As PG&E’s legal woes continue, PG&E has increasingly attempted to devise more and more outlandish ways to skirt full financial responsibility for its actions and inactions. Estimates suggest that it may be liable for nearly $10 billion of damages stemming from lost lives, injuries, lost property, businesses, fines, and more as a result of the northern California Wine country fires, and many other wildfires in southern California at the end of 2017.
Why should PG&E be held liable for the 2017 California wildfires?
As a threshold matter, PG&E is fairly unique among major utility companies in the United States in that it is operated as a private company, and is publicly traded. This means that, although it is the primary energy provider in many parts of California, its shares are owned by private individuals, and the company is publicly traded on major stock markets. Unlike many other utility companies, the company is motivated exactly as any other private, profit-making company: to make money for its shareholders. In fact, as in all other private companies, the directors of PG&E are under a legal duty (known as a fiduciary duty in this context) to ensure that they make every decision possible to preserve shareholder value and maximize profits. Should PG&E directors fail to do such actions, they may be subject to lawsuits, removal, and even personal liability of the company’s failures.

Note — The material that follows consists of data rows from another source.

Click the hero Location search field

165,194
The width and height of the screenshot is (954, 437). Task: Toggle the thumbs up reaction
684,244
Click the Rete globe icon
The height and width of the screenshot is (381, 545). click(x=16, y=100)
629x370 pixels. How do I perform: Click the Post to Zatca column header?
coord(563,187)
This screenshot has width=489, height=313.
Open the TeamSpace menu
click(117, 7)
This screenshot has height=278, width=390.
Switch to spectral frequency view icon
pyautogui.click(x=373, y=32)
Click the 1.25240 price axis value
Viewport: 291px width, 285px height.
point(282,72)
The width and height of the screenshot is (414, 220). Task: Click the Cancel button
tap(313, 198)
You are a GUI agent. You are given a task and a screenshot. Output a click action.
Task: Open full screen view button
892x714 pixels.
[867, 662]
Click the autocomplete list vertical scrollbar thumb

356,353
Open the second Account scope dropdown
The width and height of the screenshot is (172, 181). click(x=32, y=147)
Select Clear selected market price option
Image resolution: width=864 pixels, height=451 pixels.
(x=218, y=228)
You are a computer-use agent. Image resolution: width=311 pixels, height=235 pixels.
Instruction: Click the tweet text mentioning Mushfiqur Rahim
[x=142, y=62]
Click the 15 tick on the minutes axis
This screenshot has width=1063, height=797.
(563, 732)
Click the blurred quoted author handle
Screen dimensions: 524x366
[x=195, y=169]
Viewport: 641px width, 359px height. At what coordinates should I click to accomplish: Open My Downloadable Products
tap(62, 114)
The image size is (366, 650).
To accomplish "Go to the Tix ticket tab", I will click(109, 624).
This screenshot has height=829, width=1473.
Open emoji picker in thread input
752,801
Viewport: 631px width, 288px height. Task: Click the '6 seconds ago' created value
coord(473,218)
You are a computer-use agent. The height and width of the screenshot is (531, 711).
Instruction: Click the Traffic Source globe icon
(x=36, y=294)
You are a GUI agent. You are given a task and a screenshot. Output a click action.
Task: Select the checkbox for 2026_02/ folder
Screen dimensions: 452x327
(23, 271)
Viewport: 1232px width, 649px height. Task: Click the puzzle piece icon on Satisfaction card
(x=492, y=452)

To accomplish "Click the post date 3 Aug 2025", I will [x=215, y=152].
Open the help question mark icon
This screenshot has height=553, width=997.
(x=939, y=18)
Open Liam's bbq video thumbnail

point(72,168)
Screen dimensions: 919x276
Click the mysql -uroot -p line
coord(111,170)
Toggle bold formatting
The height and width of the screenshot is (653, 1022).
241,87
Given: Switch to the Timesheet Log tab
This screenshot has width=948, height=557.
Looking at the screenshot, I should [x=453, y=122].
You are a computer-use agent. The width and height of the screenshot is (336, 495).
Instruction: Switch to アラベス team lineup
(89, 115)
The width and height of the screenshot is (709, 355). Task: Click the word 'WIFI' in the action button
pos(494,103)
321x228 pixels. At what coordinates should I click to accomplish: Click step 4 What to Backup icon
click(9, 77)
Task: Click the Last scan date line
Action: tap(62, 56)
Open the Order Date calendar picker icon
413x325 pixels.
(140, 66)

This situation alone creates the possibility for deeply perverse incentives, as many other utility companies are owned or operated under the auspices of governmental organization, whose primary goal is to fulfill the duties that are imposed on them by law. This is particularly troubling when recent reports have surfaced, as they have for many decades and in previous fires, regarding PG&E’s continued efforts to skirt maintenance throughout 2017, including ignoring, postponing, or inadequately performing safety checks, basic employee training, and failing to invest in equipment upgrades that are standard industry practice (and used by other utility companies who are not motivated solely by profit) in order to maximize shareholder returns, all at the expense of safety. For example, PG&E, on numerous occasions, has chosen to divert money from programs intended to identify and trim problematic vegetation growing near power lines towards the compensation of its executives, or towards dividends for shareholders. Doubtlessly these programs would have had a direct impact on PG&E’s ability to prevent fires that occurred as a result of vegetation coming into contact with power lines and igniting.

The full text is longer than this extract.